# [Task goal]
Among the lines below, restate word for word only those from the line with "The image size is (2160, 1395)." through the line with "Viewport: 2000px width, 1066px height.", with both end lines kept.
---------- Available records ----------
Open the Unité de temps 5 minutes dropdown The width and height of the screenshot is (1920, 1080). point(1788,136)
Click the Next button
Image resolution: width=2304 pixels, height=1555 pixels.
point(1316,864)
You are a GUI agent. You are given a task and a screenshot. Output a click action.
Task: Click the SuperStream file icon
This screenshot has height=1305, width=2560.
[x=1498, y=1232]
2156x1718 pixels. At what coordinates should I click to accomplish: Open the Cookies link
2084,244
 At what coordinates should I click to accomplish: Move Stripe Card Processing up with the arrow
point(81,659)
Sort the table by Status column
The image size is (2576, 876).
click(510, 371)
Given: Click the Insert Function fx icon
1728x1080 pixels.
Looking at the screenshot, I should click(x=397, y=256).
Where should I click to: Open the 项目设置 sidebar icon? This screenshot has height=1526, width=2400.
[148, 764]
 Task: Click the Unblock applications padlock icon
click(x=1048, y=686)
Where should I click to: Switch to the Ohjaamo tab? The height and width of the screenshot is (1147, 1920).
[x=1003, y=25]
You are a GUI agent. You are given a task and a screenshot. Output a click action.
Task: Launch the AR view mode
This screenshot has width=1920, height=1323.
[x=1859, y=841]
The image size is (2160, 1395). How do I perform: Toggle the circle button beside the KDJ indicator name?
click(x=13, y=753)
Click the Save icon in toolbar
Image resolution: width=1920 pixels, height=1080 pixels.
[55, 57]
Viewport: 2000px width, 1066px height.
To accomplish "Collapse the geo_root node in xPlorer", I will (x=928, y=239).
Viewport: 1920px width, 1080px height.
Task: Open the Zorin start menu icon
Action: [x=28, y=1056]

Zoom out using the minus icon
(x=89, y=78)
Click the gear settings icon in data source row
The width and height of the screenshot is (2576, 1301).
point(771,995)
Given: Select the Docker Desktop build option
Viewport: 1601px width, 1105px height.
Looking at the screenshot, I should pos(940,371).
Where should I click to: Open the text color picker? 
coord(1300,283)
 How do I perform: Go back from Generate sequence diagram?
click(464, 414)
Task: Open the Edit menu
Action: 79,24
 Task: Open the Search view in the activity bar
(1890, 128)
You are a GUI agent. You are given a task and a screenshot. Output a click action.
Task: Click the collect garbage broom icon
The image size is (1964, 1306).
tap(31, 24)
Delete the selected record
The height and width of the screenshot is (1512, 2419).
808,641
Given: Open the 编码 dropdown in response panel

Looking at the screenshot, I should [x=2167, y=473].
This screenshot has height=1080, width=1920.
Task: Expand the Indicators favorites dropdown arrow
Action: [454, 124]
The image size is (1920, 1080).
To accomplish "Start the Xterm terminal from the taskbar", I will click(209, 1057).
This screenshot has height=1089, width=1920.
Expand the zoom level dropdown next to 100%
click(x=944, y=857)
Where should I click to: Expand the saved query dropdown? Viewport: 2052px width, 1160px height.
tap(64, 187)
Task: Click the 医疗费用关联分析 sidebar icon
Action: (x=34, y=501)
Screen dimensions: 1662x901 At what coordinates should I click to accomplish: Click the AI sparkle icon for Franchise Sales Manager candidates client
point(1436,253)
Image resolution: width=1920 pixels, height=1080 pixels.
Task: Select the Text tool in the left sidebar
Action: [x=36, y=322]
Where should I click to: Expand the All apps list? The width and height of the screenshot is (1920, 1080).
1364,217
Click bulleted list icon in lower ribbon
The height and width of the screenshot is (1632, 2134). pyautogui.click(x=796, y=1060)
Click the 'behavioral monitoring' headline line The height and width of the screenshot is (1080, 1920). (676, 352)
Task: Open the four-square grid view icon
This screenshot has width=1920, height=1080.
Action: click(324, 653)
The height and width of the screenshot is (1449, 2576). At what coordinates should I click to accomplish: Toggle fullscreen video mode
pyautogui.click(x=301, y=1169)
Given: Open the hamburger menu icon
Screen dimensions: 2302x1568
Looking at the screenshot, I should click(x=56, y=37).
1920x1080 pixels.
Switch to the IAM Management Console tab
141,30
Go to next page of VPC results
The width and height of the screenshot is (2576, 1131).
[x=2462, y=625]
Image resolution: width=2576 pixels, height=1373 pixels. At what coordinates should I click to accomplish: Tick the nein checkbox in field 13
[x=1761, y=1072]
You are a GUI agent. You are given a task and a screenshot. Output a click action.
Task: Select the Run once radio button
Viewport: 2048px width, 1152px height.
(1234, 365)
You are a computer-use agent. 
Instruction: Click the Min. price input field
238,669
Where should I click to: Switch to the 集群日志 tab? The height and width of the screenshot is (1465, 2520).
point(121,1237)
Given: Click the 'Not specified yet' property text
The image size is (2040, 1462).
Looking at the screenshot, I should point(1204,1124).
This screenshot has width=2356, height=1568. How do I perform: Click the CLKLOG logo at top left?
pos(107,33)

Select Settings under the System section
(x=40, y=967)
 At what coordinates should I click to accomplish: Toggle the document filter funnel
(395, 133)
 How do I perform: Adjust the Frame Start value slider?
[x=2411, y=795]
----------
# [Task output]
The image size is (2160, 1395). How do I perform: Toggle the circle button beside the KDJ indicator name?
click(x=13, y=753)
Click the Save icon in toolbar
Image resolution: width=1920 pixels, height=1080 pixels.
[55, 57]
Viewport: 2000px width, 1066px height.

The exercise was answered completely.